## Prompt
Turn the material from the line containing "Neopets, Inc., (180, 378)" through the line containing "MEUBLESCOMPOSABLES (854, 173)" into a Markdown table with the columns Row and Line, and leave out any blank lines.

**********

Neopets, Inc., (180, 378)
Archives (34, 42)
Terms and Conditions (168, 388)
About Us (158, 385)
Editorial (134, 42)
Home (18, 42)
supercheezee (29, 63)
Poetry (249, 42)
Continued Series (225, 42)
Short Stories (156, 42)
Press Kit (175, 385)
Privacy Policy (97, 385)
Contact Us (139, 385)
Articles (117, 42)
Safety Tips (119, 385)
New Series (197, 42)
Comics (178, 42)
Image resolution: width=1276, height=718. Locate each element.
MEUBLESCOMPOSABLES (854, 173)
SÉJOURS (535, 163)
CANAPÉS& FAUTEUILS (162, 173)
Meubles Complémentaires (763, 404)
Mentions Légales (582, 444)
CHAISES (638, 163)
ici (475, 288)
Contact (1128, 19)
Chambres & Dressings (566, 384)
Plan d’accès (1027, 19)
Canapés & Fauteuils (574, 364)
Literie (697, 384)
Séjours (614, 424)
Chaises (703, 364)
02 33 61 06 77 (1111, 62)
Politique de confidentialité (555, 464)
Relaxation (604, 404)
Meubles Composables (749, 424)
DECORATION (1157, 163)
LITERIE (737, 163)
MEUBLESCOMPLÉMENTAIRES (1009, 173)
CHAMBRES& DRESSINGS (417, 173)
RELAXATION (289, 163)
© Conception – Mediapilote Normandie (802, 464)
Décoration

**********

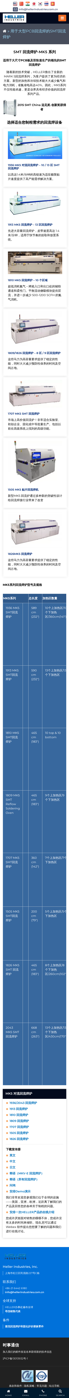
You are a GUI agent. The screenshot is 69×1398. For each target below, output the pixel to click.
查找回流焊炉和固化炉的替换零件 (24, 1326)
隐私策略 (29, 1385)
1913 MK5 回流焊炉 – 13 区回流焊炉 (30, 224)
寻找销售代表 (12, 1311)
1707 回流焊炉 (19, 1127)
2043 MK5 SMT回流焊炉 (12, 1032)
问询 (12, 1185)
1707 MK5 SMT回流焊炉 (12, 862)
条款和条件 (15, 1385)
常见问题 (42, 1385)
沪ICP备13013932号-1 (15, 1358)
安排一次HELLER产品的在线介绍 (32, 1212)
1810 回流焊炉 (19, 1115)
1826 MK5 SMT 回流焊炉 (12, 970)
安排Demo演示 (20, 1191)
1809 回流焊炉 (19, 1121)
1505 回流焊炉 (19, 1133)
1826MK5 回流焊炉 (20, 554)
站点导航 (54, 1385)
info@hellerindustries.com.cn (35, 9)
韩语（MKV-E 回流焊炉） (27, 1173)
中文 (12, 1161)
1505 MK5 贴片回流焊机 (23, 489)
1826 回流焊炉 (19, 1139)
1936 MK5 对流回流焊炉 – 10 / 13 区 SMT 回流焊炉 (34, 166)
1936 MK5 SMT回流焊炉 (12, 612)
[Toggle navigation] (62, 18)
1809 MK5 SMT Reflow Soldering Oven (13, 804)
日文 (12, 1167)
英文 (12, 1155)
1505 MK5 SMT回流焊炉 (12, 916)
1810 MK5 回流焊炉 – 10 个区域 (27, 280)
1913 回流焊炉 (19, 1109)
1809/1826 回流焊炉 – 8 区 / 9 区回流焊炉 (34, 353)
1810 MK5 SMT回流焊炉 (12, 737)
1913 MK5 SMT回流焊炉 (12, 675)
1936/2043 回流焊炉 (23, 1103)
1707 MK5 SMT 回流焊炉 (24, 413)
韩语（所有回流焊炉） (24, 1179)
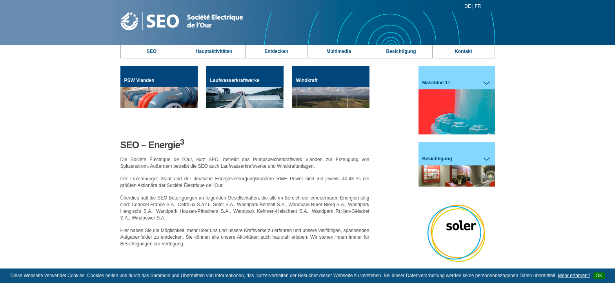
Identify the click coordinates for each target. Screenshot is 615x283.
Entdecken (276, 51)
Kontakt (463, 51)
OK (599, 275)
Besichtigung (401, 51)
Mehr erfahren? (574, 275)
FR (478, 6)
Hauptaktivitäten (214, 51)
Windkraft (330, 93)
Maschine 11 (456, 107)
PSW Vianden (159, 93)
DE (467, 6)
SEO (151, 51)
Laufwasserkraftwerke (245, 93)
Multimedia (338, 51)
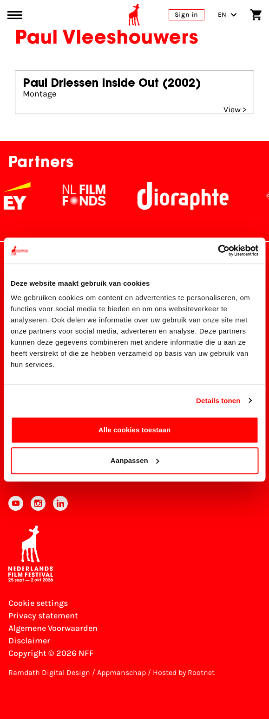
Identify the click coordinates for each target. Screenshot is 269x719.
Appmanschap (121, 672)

**********

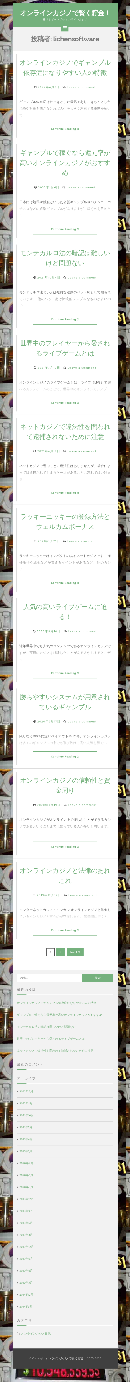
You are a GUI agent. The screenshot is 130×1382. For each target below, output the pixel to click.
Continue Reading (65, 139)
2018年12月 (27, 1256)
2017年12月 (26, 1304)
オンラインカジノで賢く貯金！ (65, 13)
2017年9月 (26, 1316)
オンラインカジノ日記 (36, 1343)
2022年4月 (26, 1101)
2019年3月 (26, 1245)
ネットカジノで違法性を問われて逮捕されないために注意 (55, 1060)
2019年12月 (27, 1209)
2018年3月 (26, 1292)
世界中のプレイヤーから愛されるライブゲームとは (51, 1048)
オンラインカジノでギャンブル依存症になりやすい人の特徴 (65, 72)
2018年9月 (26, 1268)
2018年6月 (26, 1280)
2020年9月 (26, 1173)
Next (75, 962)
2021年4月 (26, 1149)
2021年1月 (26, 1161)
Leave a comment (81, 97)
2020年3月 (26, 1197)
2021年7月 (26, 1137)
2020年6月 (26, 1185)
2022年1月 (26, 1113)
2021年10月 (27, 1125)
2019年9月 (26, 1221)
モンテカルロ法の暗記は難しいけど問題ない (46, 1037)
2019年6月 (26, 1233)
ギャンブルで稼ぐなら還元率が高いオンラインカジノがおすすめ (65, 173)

**********

## Result for this task
| Row | Line |
|---|---|
| 1 | Neopets, Inc., (180, 378) |
| 2 | Archives (34, 42) |
| 3 | Terms and Conditions (168, 388) |
| 4 | About Us (158, 385) |
| 5 | Editorial (134, 42) |
| 6 | Home (18, 42) |
| 7 | supercheezee (29, 63) |
| 8 | Poetry (249, 42) |
| 9 | Continued Series (225, 42) |
| 10 | Short Stories (156, 42) |
| 11 | Press Kit (175, 385) |
| 12 | Privacy Policy (97, 385) |
| 13 | Contact Us (139, 385) |
| 14 | Articles (117, 42) |
| 15 | Safety Tips (119, 385) |
| 16 | New Series (197, 42) |
| 17 | Comics (178, 42) |
| 18 | Image resolution: width=1276, height=718. Locate each element. |
| 19 | MEUBLESCOMPOSABLES (854, 173) |